Hei, semudah itu memangnya menangkap seorang pembunuh. Dan kenapa gak minta pak polisi saja. fikir Akira.
Ia menggeleng dengan tampannya.
"Aku tidak tertarik." Semudah itu Akira menjawab. Untuk apa ia bebas, kalau di sini Akira merasa bahagia. Setidaknya di dalam penjara ia tidak akan merasa sebatang kara. Masih banyak kawan yang bisa ia temui dan ajak ngobrol. Berbeda dengan di luar sana.
Sachi menarik bahu Akira kesal. Ini tawaran yang sangat menarik, tapi kenapa Akira melewatinya semudah itu. Saat tangannya menyentuh pundak Akira. Ia merasa tersengat kenyataan betapa kerasnya lengan atas pria itu.
"Apa. Aku sudah katakan. Aku tidak tertarik." Akira mengulang kembali ucapannya. Sesaat Sachi tersadar. Harus apa dirinya, sedang dalam benaknya cuma Akiralah yang ia harapkan. Sachi jadi memasang mimik minta dikasihani.

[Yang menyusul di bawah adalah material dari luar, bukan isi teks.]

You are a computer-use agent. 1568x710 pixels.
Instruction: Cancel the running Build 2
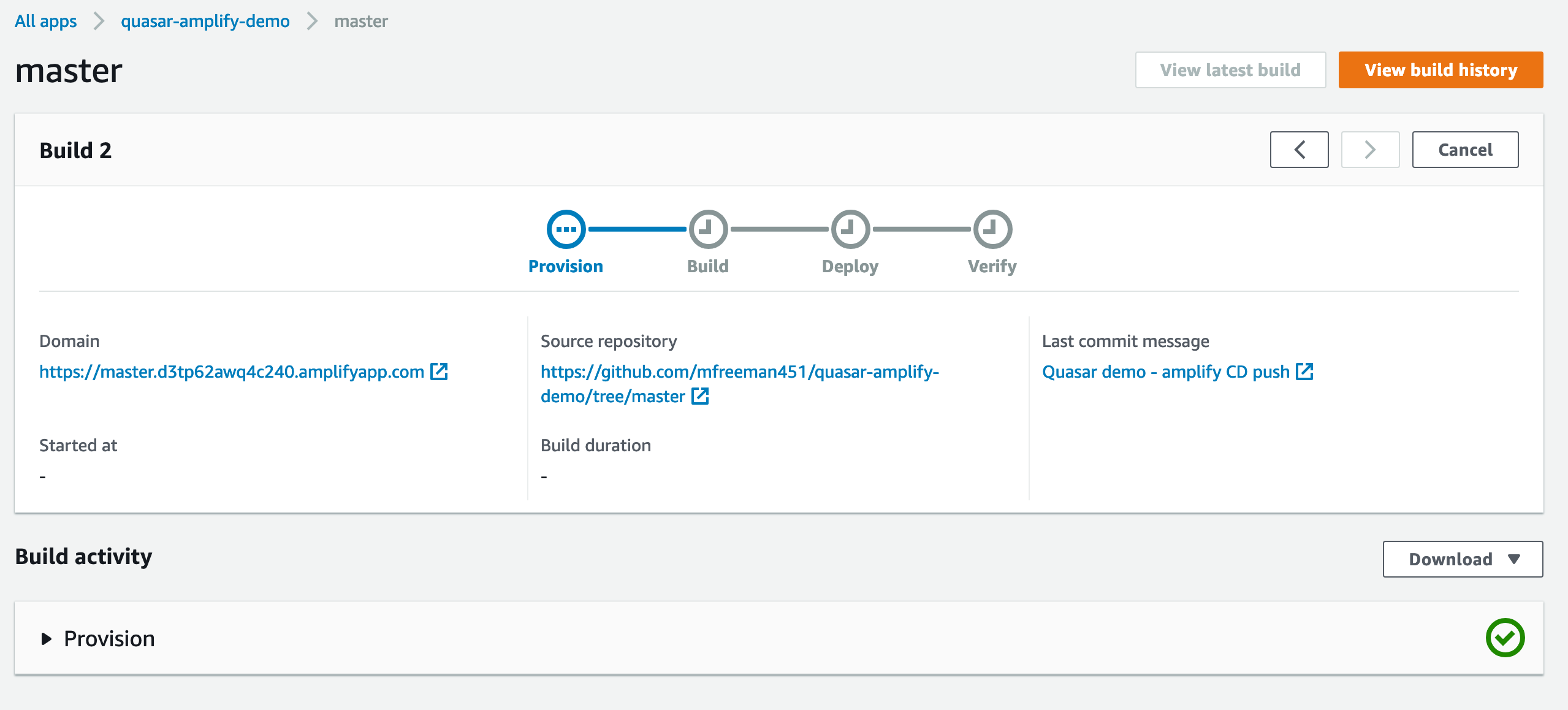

"Tolong fikirkan sekali lagi," ujarnya lebih lembut. Sebagai lelaki sejati. Tentunya Akira tak akan tega menghancurkan harapan yang terlihat jelas dari mata Sachi begitu saja.
Mungkin ia bisa meminta bayaran lebih untuk kerja kerasnya nanti. Apa saja, misalnya boleh memiliki Sachi seutuhnya?.